Artesanato de indígena

Em 2020, após a estabilização das fases mais emergenciais da resposta humanitária, no tocante a abrigamento, alimentação, saúde e segurança, o trabalho da Fraternidade – Humanitária (FFHI) pôde voltar-se com mais ênfase às soluções duradouras. Após ter tido uma experiência de sucesso ao proporcionar cursos com certificação para beneficiários de abrigos não indígenas, entre os meses de novembro e dezembro foram realizados os três primeiros cursos profissionalizantes para os abrigados indígenas – os nossos desbravadores do começo do texto.

Em parceria com a Universidade Virtual de Roraima (UNIVIRR) e utilizando a Sala de Informática do abrigo Pintolândia, montada com computadores recebidos em doação por meio de parceria com a Federação das Indústrias do Estado de São Paulo (FIESP), foi realizado o curso de Informática Básica, com 60 horas, o qual deu iniciação ao universo da computação e certificou nove valorosos alunos-desbravadores.

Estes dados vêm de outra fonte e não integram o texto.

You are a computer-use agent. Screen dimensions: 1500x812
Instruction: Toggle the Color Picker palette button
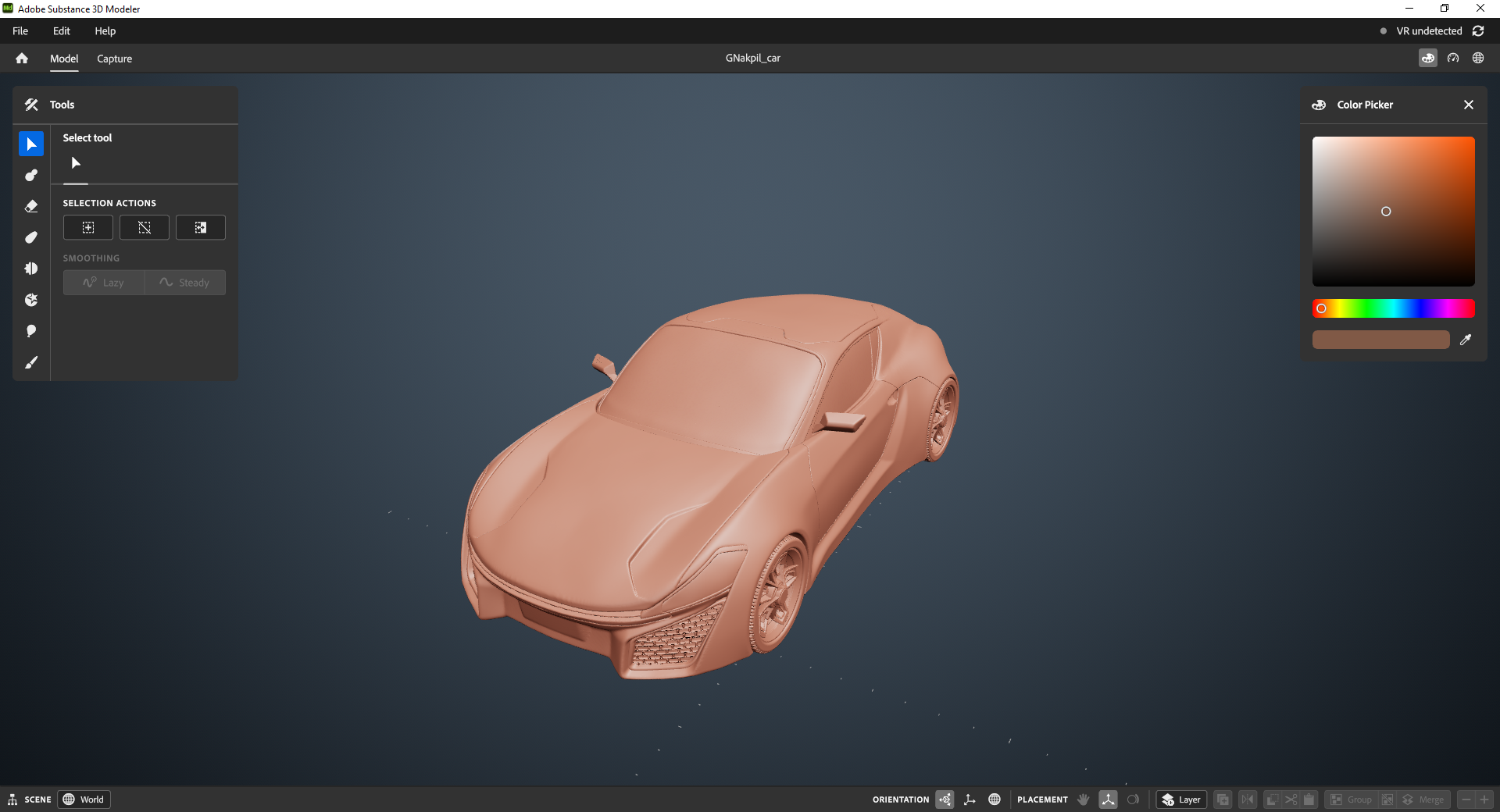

Com financiamento do ACNUR, a instituição também promoveu dois cursos no Senac (Serviço Nacional de Aprendizagem Comercial), com turmas fechadas, para os beneficiários dos abrigos Pintolândia e Janokoida. O curso de Corte de Cabelo Masculino, com 40 horas, teve 12 alunos certificados, muitos dos quais já tinham bastante experiência no ramo, e agora, dispondo de um certificado do Senac, amplamente reconhecido, terão mais oportunidade de conseguir uma vaga no mercado de trabalho. Já o curso de Técnicas Básicas de Panificação, também com 40 horas, formou 15 alunos, os quais ao longo do curso demostraram muito talento para a culinária e para o trabalho em equipe, o que abre portas para futuramente pensar-se em outras formas de inserção no mercado, tomando como referência o caso de sucesso das artesãs.

João Henrique Lago, coordenador de cursos do Senac-RR, destaca que a principal característica e o diferencial das turmas que participaram destes dois cursos era a vontade de aprender. Ele diz que “apesar dos desafios, especialmente do idioma, eles deram, de fato, uma resposta muito boa, no sentido de quererem aprender, no sentido de se mostrarem disponíveis para receber as informações e levarem aquilo ali para a sua vida”.

Durante duas semanas, os valorosos desbravadores eram levados de ônibus para o Senac, onde passavam as manhãs tomando contato com um cenário bastante diferente do dia a dia dos abrigos. Neste empreendimento de exploração de novos territórios, podiam aprender não somente técnicas profissionais, mas viviam uma experiência de inserção cultural, a qual lhes trouxe elementos para enriquecer seu arcabouço de conhecimentos e experiências enquanto ser humano. Mais do que capacitação técnica, formação para a vida, exploração de novos territórios culturais. E neste caso também, como uma ponta de lança, estes pioneiros estão abrindo caminho para a conquista da dignidade de toda a população indígena venezuelana refugiada no Brasil, apesar das inúmeras diversidades enfrentadas.